Nulla è invece dovuto in caso di mera trascuranza degli altri comproprietari, non trovando applicazione nel condominio di edifici la norma in materia di comunione di cui all’art. 1110 c.c.. Ciò vale anche per i condomini composti da due soli partecipanti, la cui assemblea si costituisce validamente con la presenza di tutti e due i condomini e all’unanimità decide validamente. Se non si raggiunge l’unanimità e non si decide, poichè la maggioranza non può formarsi in concreto, diventa necessario ricorrere all’autorità giudiziaria, come previsto dagli artt. 1139 e 1105 c.c. (Cass. Sez. 2, 16/04/2018, n. 9280; Cass. Sez. 2, 12/10/2011, n. 21015; Cass. Sez. U, 31/01/2006, n. 2046).

L’art. 1105 c.c., comma 4, dettato in materia di comunione, ma applicabile anche al condominio degli edifici per il rinvio posto dall’art. 1139 c.c., consente, infatti, al condomino di evitare il pregiudizio che possa derivare alla cosa comune in presenza di una paralisi gestionale, sicchè, se non si prendono i provvedimenti necessari per l’amministrazione della medesima cosa comune o non si forma una maggioranza, ovvero se la deliberazione adottata non viene eseguita, ciascun partecipante può ricorrere alla autorità giudiziaria nell’interesse della res, invocando l’intervento sostitutivo del giudice, anche nel senso di autorizzare riparazioni straordinarie, per ovviare all’incuria dei singoli comproprietari.

Il Tribunale di Velletri ha perciò erroneamente ritenuto “urgenti” le spese anticipate da D.R.F., ai sensi dell’art. 1134 c.c., soltanto perchè giustificate dall’esigenza di manutenzione dell’immobile comune, senza verificare che fosse stata offerta dall’attore prova altresì che l’erogazione di tali spese risultasse non differibile fino a quando l’amministratore o l’assemblea dei condomini potessero utilmente provvedere al riguardo.

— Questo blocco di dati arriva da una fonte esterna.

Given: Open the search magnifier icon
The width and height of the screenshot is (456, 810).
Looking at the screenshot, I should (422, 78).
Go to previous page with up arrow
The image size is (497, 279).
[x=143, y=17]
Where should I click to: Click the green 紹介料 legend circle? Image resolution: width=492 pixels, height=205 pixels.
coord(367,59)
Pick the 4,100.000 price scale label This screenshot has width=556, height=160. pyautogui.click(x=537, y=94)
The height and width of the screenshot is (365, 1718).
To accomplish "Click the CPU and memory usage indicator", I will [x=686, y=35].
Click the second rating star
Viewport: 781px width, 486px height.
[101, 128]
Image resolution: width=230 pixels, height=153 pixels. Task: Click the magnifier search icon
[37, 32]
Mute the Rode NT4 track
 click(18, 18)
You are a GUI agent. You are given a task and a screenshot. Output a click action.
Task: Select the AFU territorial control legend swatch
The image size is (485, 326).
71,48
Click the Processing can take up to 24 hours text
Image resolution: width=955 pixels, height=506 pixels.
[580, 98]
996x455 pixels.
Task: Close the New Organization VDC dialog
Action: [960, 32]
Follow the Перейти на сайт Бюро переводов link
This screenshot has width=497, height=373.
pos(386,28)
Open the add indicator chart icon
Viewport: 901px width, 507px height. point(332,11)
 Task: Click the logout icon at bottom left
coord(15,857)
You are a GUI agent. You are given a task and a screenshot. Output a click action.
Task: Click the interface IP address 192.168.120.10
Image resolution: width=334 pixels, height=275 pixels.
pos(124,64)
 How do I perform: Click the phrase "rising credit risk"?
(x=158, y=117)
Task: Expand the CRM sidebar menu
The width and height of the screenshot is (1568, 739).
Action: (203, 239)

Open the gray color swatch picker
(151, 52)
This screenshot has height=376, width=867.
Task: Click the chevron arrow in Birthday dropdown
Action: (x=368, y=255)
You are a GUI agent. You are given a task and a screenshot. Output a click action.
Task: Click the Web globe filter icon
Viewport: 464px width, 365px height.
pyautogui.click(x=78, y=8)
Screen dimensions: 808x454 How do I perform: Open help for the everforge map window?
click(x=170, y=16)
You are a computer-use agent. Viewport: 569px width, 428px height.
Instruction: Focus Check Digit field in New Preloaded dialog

Il primo motivo di ricorso va perciò accolto, rimanendo assorbito il secondo motivo in ordine alla valutazione delle risultanze probatorie, cui il giudice di rinvio procederà sulla base del principio di diritto enunciato.

La sentenza impugnata deve essere cassata, con rinvio al Tribunale di Velletri, in diversa composizione, che procederà a nuovo esame della causa uniformandosi ai richiamati principi e tenendo conto dei rilievi svolti, e provvederà anche sulle spese del giudizio di cassazione.

P.Q.M.

La Corte accoglie il primo motivo di ricorso, dichiara assorbito il secondo motivo, cassa la sentenza impugnata e rinvia la causa, anche per le spese del giudizio di cassazione, al Tribunale di Velletri, in diversa composizione.